While there are amazing and encouraging truths in this passage, David brings up a temptation that we all can face. We read about this temptation in verse 11: “If I should say, ‘Surely, the darkness will overwhelm me, And the light around me will be night,’”
In David’s words, there’s a tone of sadness and gloom.
David is talking about difficult circumstances.
We all can identify with this because either we’ve faced difficult circumstances, or we are facing difficult circumstances, or we will face difficult circumstances.
The temptation that we face during difficult circumstances is about what we think about God:
We’re tempted to question God’s knowledge: Does God know what I’m going through?
We’re tempted to question God’s presence: Where is God in these circumstances?
We’re tempted to question God’s leading: Could God have possibly led me into these circumstances?
We’re tempted to question God’s authority: Is the Lord really in control of these circumstances?
We’re tempted to question God’s character: Has God made the right decision in my life?
However, David doesn’t just leave us answerless to this scenario that he has suggested.
Instead, what I believe that David would encourage us to do as he did himself in all of life’s circumstances is to: Humble Ourselves Before the Sovereign Lord. (Repeat)
Transition: In talking about humility, this is an attitude where we recognize the greatness of God above us. In that greatness, the way that we address the temptation to question God’s knowledge is through considering how great His knowledge is …
Humbly exalt the Sovereign Lord’s Knowledge (Psalm 139:1-6)
In other words, God’s knowledge is greater than our own.
Let’s consider the extent of God’s knowledge. (Psalm 139:1-4)
Transition: there are two things that David highlights fall within the extent of God’s knowledge …
Our activities. (Psalm 139:1-3)
Word pairing ‘sit down’/‘rise up’(v. 2), ‘my path’/‘lying down’ (v. 3) refers to anything and everything surrounding our choice to rest or be active and everything in between.
He knows everything about our resting.

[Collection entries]
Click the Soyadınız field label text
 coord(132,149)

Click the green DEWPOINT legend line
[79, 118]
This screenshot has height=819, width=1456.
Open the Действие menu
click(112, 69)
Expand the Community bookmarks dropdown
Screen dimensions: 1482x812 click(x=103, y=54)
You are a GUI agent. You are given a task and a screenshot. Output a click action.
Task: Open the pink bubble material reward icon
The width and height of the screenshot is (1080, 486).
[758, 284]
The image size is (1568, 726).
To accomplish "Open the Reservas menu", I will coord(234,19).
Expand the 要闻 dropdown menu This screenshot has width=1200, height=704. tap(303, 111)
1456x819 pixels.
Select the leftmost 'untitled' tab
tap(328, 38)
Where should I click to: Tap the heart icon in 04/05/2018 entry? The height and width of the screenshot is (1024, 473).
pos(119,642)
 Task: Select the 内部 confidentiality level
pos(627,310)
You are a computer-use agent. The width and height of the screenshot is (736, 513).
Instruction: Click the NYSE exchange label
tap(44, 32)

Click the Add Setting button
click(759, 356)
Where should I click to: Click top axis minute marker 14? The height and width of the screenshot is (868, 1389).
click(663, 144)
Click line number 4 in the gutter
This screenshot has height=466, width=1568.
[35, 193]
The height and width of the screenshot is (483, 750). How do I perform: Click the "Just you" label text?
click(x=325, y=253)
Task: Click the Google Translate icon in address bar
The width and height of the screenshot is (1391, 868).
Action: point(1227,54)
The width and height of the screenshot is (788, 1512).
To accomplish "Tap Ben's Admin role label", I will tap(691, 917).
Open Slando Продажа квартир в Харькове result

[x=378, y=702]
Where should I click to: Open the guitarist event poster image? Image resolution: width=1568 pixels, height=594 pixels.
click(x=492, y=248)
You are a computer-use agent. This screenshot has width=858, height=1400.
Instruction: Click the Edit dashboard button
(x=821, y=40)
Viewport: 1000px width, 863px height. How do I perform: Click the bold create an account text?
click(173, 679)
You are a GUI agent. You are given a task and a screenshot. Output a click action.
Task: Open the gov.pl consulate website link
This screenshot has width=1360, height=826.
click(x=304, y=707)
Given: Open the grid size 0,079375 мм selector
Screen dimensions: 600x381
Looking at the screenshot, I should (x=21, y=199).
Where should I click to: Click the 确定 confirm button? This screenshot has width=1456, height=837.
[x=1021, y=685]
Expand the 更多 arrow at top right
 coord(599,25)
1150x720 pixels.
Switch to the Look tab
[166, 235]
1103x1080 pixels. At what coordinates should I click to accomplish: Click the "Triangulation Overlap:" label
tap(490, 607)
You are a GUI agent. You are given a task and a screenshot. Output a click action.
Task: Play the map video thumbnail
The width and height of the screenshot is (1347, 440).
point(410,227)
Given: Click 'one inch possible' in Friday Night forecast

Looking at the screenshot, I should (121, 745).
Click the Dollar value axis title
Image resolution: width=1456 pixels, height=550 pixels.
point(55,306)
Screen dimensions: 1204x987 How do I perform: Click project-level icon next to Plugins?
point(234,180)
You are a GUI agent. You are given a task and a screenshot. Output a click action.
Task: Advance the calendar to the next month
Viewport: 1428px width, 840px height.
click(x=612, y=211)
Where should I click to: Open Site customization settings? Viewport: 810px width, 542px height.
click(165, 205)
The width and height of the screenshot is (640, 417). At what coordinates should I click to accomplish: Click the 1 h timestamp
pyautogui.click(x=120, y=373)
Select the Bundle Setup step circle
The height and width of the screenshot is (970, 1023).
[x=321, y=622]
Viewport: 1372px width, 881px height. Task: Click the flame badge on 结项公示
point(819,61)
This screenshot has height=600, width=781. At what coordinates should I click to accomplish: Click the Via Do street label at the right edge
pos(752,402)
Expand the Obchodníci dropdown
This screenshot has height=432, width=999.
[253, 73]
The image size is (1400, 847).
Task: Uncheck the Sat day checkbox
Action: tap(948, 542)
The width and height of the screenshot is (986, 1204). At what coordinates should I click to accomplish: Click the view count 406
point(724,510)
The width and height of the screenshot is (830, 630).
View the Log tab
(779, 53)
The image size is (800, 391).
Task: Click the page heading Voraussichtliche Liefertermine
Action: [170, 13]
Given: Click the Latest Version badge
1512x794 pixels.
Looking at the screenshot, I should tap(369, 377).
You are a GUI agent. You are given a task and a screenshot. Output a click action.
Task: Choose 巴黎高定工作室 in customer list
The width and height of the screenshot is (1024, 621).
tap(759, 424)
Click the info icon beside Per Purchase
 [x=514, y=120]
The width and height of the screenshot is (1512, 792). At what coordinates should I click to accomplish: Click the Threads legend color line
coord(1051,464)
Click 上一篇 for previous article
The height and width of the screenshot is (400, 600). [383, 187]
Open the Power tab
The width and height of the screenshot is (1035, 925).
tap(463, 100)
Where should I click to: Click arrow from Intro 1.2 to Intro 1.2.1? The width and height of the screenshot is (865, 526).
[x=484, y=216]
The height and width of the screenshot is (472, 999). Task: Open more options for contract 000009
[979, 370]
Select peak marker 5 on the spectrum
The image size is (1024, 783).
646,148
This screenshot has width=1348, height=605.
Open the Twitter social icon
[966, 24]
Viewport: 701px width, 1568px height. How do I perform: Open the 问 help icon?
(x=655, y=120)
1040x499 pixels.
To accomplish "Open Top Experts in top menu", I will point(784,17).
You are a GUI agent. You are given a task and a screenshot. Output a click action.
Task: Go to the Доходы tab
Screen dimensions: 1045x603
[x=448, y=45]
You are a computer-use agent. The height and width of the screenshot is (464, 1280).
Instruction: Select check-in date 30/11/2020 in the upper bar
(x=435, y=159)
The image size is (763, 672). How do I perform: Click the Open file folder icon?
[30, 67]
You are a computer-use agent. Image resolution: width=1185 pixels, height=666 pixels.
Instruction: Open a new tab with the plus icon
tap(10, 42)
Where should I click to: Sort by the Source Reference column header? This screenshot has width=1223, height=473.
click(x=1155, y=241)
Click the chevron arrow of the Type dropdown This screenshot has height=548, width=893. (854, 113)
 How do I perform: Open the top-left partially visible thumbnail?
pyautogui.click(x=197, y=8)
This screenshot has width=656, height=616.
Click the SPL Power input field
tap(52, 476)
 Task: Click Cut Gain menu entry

REQUIRED TASK A:
In the passage on Psalm 139, which question goes with the temptation to doubt God's presence?
REQUIRED TASK B:
Please continue the passage on Psalm 139 from its final sentence.

WRITTEN REPLY A:
"Where is God in these circumstances?"

WRITTEN REPLY B:
When we’ve chosen to rest.
What we’re doing to rest.
The circumstances concerning our rest.
Sometimes, I can have a hard time resting when I’ve got a lot on my mind.
The Lord knows all about those circumstances.
The same goes for every choice to be active!
This is more than just our successfully planned activities.
This also pertains to the activities that may have not gone as planned.
The week before July 4, I planned to go camping.
Instead, we ended up choosing to cancel that trip as the Lord was bringing my son into my home and my wife had a heart attack.
If He knows all this and more, we must trust Him!
Not only does He know the activities that we undertake but also the thoughts that we have in planning those activities!
Second half of verse 2.
The Lord knows what’s going on in our minds when we chose to either be active or to rest.
He knows both those thoughts and those motivations and the circumstances in between.
He knows this even before we are thinking about it.
This knowledge pertains to more than just the immediate but, instead, it is complete Knowledge.
Notice the pairing of the words ‘know’ and ‘understand’.
For those of you in the Cornerstone Sunday School class, you may remember that in Job 28 and 42 this word pair was used.
Throughout Scripture, this word pair is used to describe the complete mastery of knowledge related to a topic or skill.
In other words, in the Lord’s mastery of His knowledge of us, we could say that the Lord knows you better than you know yourself.
You see, this is not the knowledge of an acquaintance whom you’ve just met.
Instead, this is intimate knowledge of the One who knows everything about both our activities and the choices behind those activities! (Psalm 139:3)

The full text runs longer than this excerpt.